Mixing with and without randomness
DEPARTEMENT ECONOMIE ET SCIENCES DE LA DECISION
Intervenant : Paolo GHIRARDATO (Collegio Carlo Alberto-Turin)
HEC Campus- Bâtiment T - Salle T017
We provide, and characterize behaviorally, two frameworks for identifying utility midpoints, and hence subjective mixtures, from preferences. The first one requires nontrivial uncertainty: It requires neither the Certainty Independence nor the Monotonicity axiom, replacing them with much weaker ``local'' properties. As we also show by means of examples, this framework provides a purely subjective foundation to most of the recent preference models which employ the Anscombe-Aumann setting.
The second framework builds on the assumption that payoffs are vectors and that preferences are additively separable. This construction of utility midpoints allows us to define mixtures of acts in a purely subjective fashion, without making any assumptions as to the decision maker's reaction to the uncertainty that may be present.
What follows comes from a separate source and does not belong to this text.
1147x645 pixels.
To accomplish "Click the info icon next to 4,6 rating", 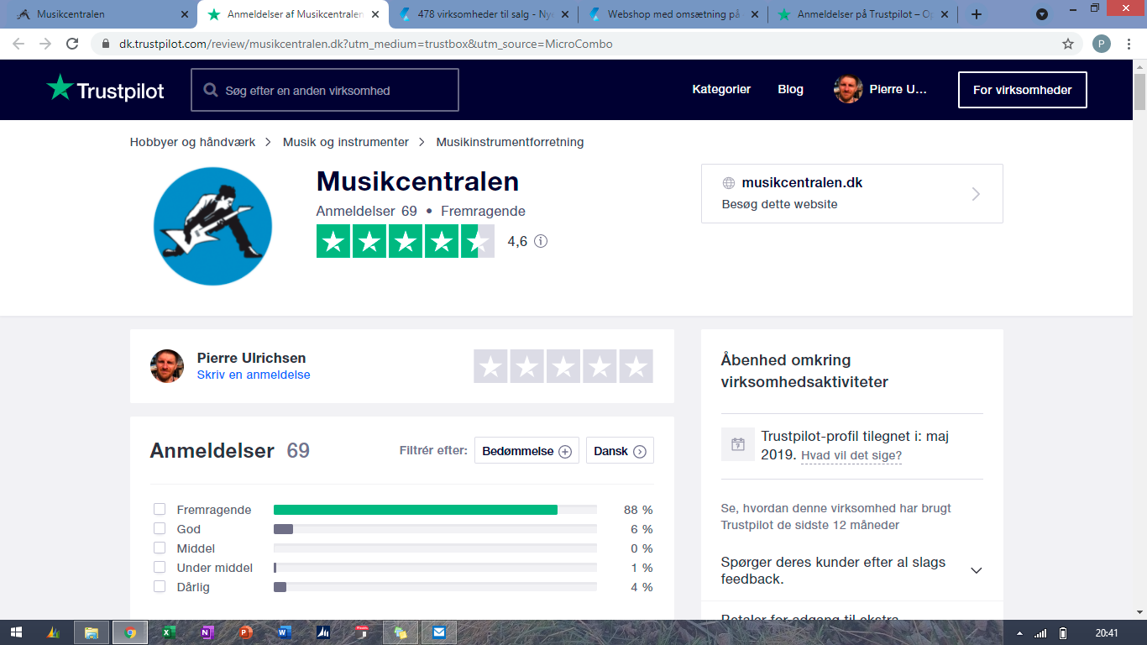I will [x=541, y=242].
This second framework makes it possible to provide a simple and fully subjective characterization of the second-order subjective expected utility model, and that it allows a clear distinction of such model from subjective expected utility.
Both frameworks allow a subjective formulation of a preference for ambiguity hedging, and as a consequence allows the distinction of the notions of ambiguity aversion and preference for randomization.